**Required action**
Will you output the entries below exactly, skipping every image they contain?

**Source records**
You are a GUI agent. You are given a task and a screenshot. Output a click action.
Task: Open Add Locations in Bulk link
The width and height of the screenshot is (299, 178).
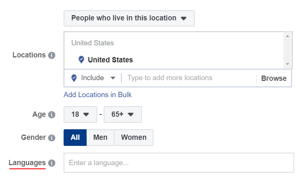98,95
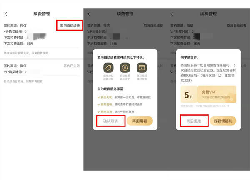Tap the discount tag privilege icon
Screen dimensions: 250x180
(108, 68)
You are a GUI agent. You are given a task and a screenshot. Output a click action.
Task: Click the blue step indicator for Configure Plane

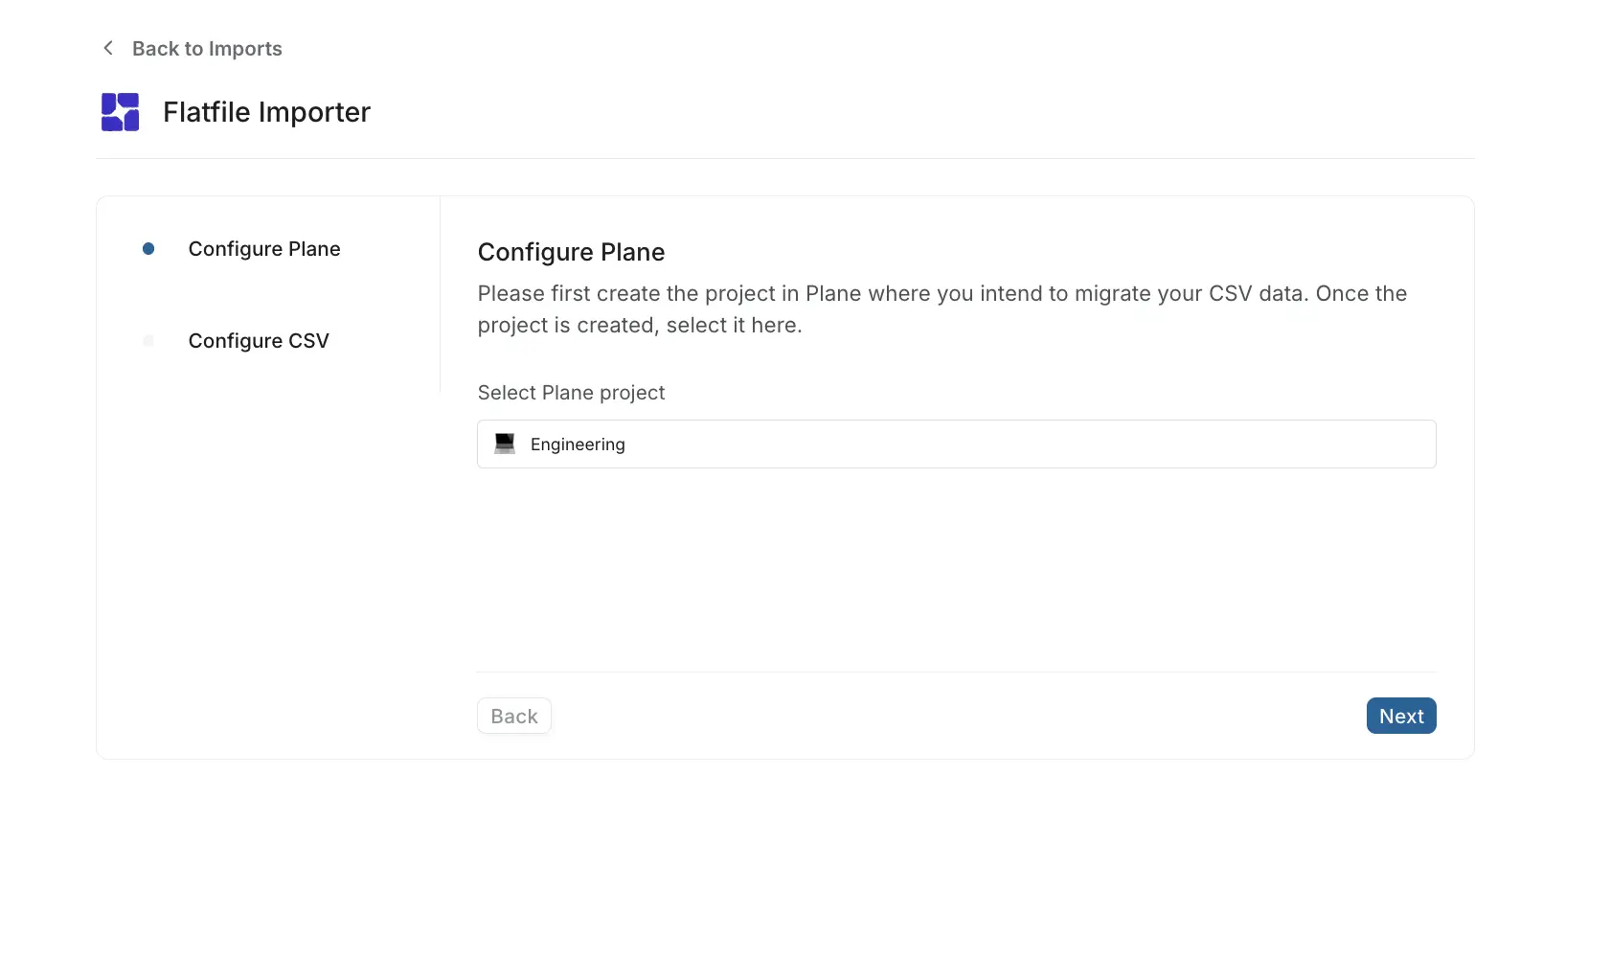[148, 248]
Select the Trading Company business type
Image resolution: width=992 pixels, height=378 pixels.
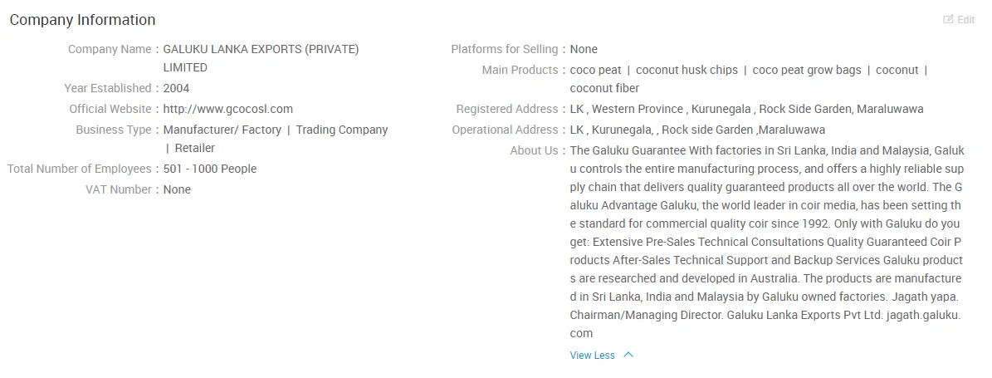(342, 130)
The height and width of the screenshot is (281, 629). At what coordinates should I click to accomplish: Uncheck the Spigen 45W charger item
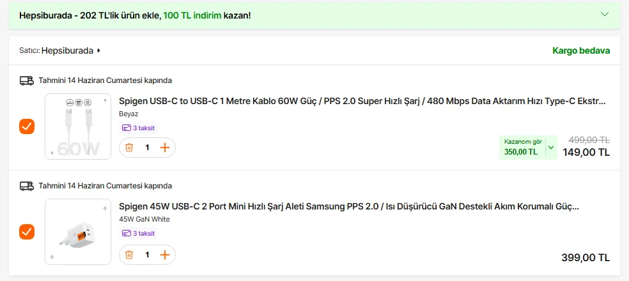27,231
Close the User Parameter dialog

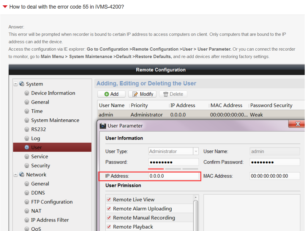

**Result**
You are a GUI agent. You are given a task and a screenshot. Output a click action.
Task: Open Add Locations in Bulk link
The width and height of the screenshot is (299, 178).
98,95
Tap the discount tag privilege icon
Screen dimensions: 250x180
(108, 68)
You are a GUI agent. You are given a task and a screenshot. Output a click action.
Task: Click the blue step indicator for Configure Plane

[148, 248]
Select the Trading Company business type
Image resolution: width=992 pixels, height=378 pixels.
(342, 130)
The height and width of the screenshot is (281, 629). At what coordinates should I click to accomplish: Uncheck the Spigen 45W charger item
27,231
Close the User Parameter dialog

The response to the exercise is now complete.